==== Input records ====
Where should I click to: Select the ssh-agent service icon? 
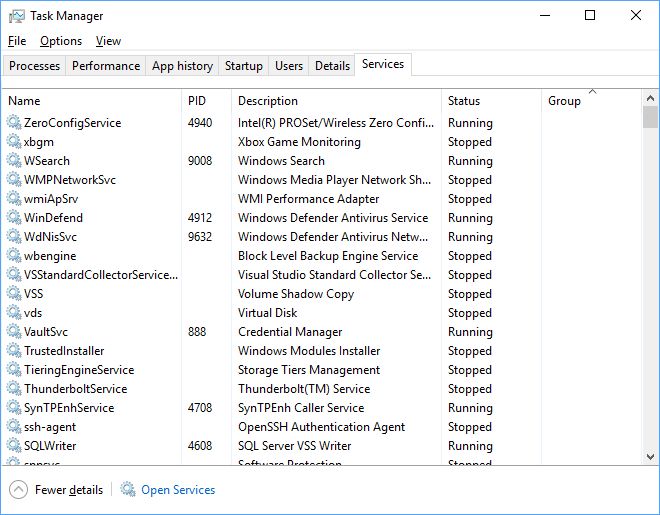14,427
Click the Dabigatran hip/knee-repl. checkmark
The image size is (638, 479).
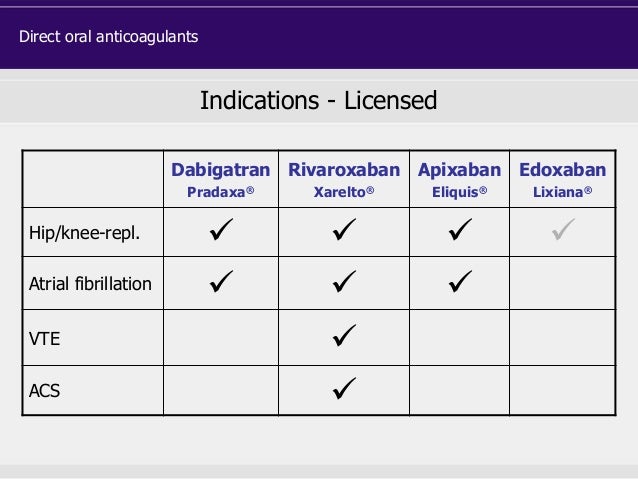coord(221,229)
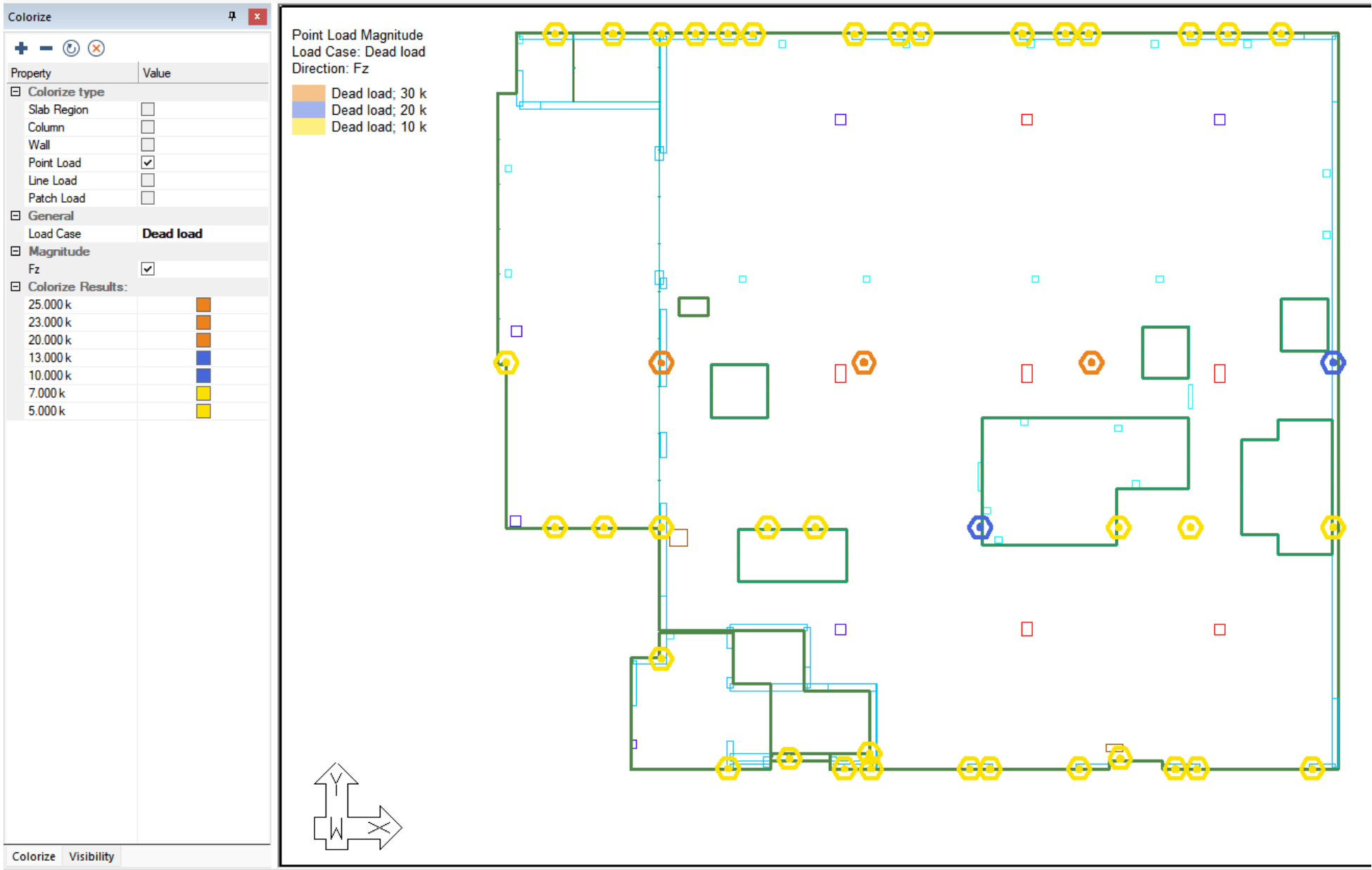Select the blue hexagon point load on right edge
The height and width of the screenshot is (870, 1372).
[x=1333, y=362]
====
Task to carry out:
Reproduce the records above word for word, leaving out the pictures.

Finished exercise:
Where should I click to: Select the ssh-agent service icon? 
14,427
Click the Dabigatran hip/knee-repl. checkmark
The image size is (638, 479).
coord(221,229)
Select the blue hexagon point load on right edge
The height and width of the screenshot is (870, 1372).
[x=1333, y=362]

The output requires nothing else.